Vista and Windows 7 always see the first installation of it's Windows partition (the one that has the full \Windows folder on it) as being on C, so when the original Windows partition was deleted, then Vista or Windows7 probably sees the reamaining one Windows installation as being on C.
......

In Vista and Windows 7, you can easily change the size of the partitions on any one physical hard drive, if they were made by Vista or Windows 7, in the operating system itself, in Disk Management.

In your case...
I'm assuming there are only 2 partitions on the one physical hard drive.
(If there are more than two, you can only change the size of partitions that are beside each other)
You must have lots of free space on the larger partition.
You shrink that partition's size on the end of it next to the smaller partition such that the freed up space becomes un-allocated, leaving at least a reasonable amount of free space on that partition that was previously larger.
Then you increase the size of what was the smaller partition such that all the un-allocated space next to the prevously larger partition is used for it.

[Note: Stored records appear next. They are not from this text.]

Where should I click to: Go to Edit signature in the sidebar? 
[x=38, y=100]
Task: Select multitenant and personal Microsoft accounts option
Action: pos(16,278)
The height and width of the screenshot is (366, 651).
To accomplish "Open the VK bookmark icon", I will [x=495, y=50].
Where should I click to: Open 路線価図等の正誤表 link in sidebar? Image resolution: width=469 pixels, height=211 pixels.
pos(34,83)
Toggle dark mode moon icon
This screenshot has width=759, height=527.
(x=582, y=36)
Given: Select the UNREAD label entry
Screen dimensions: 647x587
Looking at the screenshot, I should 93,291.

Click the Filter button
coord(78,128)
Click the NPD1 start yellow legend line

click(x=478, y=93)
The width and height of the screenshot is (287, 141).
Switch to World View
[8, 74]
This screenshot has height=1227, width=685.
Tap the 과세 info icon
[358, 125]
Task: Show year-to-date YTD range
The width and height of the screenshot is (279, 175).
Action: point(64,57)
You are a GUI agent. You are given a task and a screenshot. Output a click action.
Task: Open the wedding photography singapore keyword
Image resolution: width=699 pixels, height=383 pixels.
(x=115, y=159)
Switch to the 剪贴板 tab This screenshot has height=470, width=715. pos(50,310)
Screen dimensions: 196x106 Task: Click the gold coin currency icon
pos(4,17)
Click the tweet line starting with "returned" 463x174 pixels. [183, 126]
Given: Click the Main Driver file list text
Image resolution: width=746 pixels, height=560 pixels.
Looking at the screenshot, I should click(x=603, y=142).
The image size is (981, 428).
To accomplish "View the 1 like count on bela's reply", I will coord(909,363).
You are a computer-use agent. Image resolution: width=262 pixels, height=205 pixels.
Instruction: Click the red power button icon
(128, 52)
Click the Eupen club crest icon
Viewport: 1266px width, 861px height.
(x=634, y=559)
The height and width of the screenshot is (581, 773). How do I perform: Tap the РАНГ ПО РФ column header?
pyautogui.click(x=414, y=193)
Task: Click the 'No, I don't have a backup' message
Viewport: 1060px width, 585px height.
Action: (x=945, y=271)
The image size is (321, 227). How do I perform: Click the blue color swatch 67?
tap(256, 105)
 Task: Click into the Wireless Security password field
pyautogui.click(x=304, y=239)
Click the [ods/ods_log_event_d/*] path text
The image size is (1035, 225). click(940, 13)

It's recommended you back up the personal data you don't want to lose before you do that (copy it to a location other than the hard drive you're fiddling with) , but that procedure usually works just fine.

It's recommended that you do not have any extra programs running at the time, and that you DISABLE any resident modules - a part that runs all the time looking for suspicious activity - of any anti-malware software you have installed on the system, BEFORE you do anything major like that.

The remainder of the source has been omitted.